What is a Loan Agreement?
A loan agreement is a type of contract between two individuals or entities documenting the provision of goods and/or services, the method/s of payment, and the terms of the payment. In this kind of written legal agreement, the lender agrees to provide services, goods, money, time, or a combination thereof to the borrower in exchange for payment (usually with interest) over a fixed span of time.
According to the latest Federal Reserve’s monthly report, consumer debt in the United States has increased to $4.07 trillion. More than half of which or about $3.005 trillion is from car and education loans while $1.065 trillion is from credit card debt.
As shown above, different types of loan agreements exist and they are usually named according to the object or commodity being exchanged. For example, a car loan agreement is made if a person wants to get a car and pay it in installments. Other kinds of loan agreements are created for personal loans, payday loans, student loans, housing loans, credit card loans, and debt consolidation loans.
How to Write a Loan Agreement?
The best kind of loan agreement is one that protects your interests as the lender while making sure that the borrower is not being taken advantage of. A few agreement-making tips are shared below to help you write the best loan contracts ad finance documents for your lending business.

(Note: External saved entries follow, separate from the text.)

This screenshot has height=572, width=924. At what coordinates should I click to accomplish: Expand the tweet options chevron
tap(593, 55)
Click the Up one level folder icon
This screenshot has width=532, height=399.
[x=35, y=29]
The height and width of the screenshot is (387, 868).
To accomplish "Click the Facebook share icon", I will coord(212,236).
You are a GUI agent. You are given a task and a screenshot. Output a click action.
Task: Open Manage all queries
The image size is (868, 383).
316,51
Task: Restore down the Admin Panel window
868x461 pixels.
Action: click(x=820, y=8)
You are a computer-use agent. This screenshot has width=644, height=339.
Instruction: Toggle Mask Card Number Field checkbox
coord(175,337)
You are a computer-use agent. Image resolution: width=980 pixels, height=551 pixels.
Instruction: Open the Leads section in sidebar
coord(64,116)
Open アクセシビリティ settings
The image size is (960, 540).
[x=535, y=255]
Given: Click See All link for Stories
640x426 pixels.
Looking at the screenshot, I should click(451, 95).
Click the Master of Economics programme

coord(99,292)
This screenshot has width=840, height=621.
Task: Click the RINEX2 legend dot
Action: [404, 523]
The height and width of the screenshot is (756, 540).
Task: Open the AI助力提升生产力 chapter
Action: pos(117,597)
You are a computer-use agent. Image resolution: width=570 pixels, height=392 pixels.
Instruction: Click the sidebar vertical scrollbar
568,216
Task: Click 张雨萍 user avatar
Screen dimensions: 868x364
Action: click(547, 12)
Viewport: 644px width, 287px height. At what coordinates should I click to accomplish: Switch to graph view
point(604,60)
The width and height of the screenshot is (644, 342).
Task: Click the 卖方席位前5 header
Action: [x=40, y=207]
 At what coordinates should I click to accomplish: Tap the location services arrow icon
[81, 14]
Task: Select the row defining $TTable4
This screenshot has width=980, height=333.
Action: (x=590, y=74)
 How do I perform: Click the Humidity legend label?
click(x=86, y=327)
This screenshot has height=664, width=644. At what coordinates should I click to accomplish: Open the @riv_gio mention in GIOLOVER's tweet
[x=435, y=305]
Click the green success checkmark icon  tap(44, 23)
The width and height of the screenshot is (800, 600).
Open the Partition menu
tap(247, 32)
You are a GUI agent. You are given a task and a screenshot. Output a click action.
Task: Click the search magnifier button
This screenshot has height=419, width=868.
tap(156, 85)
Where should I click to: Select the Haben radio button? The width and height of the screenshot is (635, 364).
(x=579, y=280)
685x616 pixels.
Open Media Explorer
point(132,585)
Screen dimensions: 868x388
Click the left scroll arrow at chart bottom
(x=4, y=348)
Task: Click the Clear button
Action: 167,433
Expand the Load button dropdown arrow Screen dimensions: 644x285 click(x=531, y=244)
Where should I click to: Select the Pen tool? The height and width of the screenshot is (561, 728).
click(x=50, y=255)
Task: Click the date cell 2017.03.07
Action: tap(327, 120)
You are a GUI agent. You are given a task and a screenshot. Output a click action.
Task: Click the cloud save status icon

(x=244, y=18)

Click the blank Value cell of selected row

1. Be Clear on the Loan Terms
Whether you are extending a personal loan or crafting a loan contract for micro-financing or small business, consider one thing always: decide and write clear loan terms. This refers to the loanable amount, payment schedule, repayment scheme, loan duration, interest amount, collateral, exit plan, collection, and default process. Make sure that all these pieces of information are explicitly stated on your loan agreement.
2. Simplify the Payment Schedule
Another way to ensure prompt loan repayment is through the addition of a payment schedule table or chart. With a data visualization tool like this, borrowers and lenders clearly see what amount is owed and when.
Remember, loan agreements do not always have to be filled with legalese. Simplify it with the use of simple charts or tables and you will be getting payback of debt on time.
3. Provide Alternative Payment Options (If Preferred)
A good loan agreement should also incorporate multiple payment options for the borrower. This way, the borrower will have no excuse not to make the payments according to the payment agreement.
4. Add Confidentiality Clause/Privacy Waiver
As a legal contract document, loan agreements may include confidentiality clauses as requested by the lender and/or the borrower. Do note that such clauses are subject to your local or state laws and finance policies. When added to a loan agreement, a loan confidentiality clause may limit the number of individuals allowed to know the entire details of the loan.
On the other hand, some bank loans and microfinance loans may require borrowers to sign a financial privacy waiver. Or add legal confidentiality agreements since these institutions may need to conduct credit checks. This is done to determine the likelihood a borrow is able to pay back his or her loan. As a lender, it is your duty to conduct these background checks and protect your business interests.
5. Notarize the Signed Loan Agreement
Lastly, once both you (the lender) and the borrower has signed the loan agreement, make sure that you have the agreement document notarized by an attorney. This action makes the document an official and legally binding contract that both the lender and the borrower must honor.